Digital photo frames
By Leslie Scanlon from February 2014 Issue
Credit: Jupiterimages/Polka Dot/Thinkstock
How to get the "wow" factor you want
For many of us, photos capture the very best of life: travel, adventure, the beauty of nature, and the faces of those we love. One device for displaying favorite photos (short of covering every square inch of every flat surface of the house with frames) is a digital picture frame. It offers the advantage of showing a collection of favorite photos in a compact, uncluttered way.
Depending on the exact model, there can be several options for getting photographs into the frame—including by uploading to the frame's built-in internal digital memory, or by storing the photographs on a USB stick or a memory card (which may provide capacity for more photos than the internal memory).
Less expensive models typically display lower resolution photos, and some models allow the user to lower the resolution of pictures to take up less digital storage space—so give some thought to whether an image's sharpness is important to you. Think also about whether most of your pictures have a horizontal orientation or a vertical one, and look to see if a particular model of digital frame allows for both.
Most digital frames allow users to set up a slideshow—rotating the photos so they change after a set period of time. Some come with a remote control, so a user can switch from one slideshow to another or move back and forth to particular photos.
Some models offer the option of adding sound as well, so you could upload your favorite music to play in the background as the photos cycle through.
Moving photos in and out
Check to see whether the memory card or USB stick needs to remain attached to the frame to supply the photos. If so, that might mean purchasing an extra one dedicated specifically for the frame.
Also, make sure that the model of frame you're considering has a port for the type of memory card that your camera actually uses—not all frames take all types of cards. And make sure the model has enough memory capacity for the amount of photos you want to display.

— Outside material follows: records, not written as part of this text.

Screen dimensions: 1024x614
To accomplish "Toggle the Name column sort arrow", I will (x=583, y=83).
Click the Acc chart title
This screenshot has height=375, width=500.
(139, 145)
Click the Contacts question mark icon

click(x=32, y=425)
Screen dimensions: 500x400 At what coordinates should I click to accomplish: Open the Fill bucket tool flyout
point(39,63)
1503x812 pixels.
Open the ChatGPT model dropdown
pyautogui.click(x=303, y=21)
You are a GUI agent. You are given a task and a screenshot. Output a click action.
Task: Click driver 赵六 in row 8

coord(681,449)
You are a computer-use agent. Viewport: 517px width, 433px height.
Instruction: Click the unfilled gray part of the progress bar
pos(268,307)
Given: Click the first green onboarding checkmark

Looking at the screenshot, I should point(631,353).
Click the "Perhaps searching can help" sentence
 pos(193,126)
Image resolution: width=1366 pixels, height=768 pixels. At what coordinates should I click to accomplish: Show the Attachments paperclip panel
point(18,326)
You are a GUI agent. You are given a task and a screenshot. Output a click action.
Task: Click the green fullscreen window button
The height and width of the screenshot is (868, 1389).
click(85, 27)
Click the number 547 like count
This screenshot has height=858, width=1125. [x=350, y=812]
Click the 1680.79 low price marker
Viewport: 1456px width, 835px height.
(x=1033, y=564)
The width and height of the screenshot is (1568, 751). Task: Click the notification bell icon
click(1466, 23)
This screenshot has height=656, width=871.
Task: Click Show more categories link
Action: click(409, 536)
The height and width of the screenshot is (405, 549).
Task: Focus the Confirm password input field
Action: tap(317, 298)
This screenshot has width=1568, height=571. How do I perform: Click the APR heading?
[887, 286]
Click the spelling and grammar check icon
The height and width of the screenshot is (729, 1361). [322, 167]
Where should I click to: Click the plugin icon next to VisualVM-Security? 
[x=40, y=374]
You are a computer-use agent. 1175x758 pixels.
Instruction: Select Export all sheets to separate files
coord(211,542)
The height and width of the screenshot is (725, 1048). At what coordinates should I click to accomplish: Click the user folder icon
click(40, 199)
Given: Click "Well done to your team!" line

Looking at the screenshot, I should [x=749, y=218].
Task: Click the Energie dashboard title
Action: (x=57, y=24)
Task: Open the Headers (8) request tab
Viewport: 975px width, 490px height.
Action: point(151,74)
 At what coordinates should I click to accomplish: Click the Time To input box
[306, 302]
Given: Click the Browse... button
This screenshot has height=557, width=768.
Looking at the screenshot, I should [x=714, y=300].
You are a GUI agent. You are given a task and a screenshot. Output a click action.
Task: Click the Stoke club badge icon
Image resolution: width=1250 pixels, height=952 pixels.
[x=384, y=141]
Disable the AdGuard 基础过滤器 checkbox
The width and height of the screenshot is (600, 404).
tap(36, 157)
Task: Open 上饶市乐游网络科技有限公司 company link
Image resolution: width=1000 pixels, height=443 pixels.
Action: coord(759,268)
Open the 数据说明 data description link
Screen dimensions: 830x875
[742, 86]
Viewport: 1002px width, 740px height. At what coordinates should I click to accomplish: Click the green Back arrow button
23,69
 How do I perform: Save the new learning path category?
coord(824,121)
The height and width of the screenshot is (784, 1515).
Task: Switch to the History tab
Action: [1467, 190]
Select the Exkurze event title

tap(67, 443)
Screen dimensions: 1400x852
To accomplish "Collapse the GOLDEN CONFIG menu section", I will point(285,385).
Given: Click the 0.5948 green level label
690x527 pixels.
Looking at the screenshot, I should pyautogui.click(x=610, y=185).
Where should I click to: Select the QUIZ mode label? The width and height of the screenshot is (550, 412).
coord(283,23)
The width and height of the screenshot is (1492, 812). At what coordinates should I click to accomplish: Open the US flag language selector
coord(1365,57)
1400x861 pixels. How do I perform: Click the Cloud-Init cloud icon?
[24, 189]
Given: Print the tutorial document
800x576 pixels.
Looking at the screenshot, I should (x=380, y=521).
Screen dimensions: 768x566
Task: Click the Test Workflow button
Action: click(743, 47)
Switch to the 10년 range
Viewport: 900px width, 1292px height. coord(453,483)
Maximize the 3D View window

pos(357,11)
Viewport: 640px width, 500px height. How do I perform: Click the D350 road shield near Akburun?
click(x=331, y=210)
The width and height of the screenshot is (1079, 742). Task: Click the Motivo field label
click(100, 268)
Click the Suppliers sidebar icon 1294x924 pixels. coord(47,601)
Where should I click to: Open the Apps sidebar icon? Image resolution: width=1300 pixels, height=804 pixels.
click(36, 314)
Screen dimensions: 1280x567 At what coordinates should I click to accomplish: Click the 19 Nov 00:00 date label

Where to install, when to test
Think about whether you want the frame to stand on its own or be hung on a wall—both styles are available—and then consider the power source. Will the frame need to be plugged into an outlet? Is there an outlet close enough to the spot where the frame will sit or hang? Or does the frame run on batteries? That can be important if you want the frame to be portable so you can take it along to the family reunion, or use it on a display table at work or home.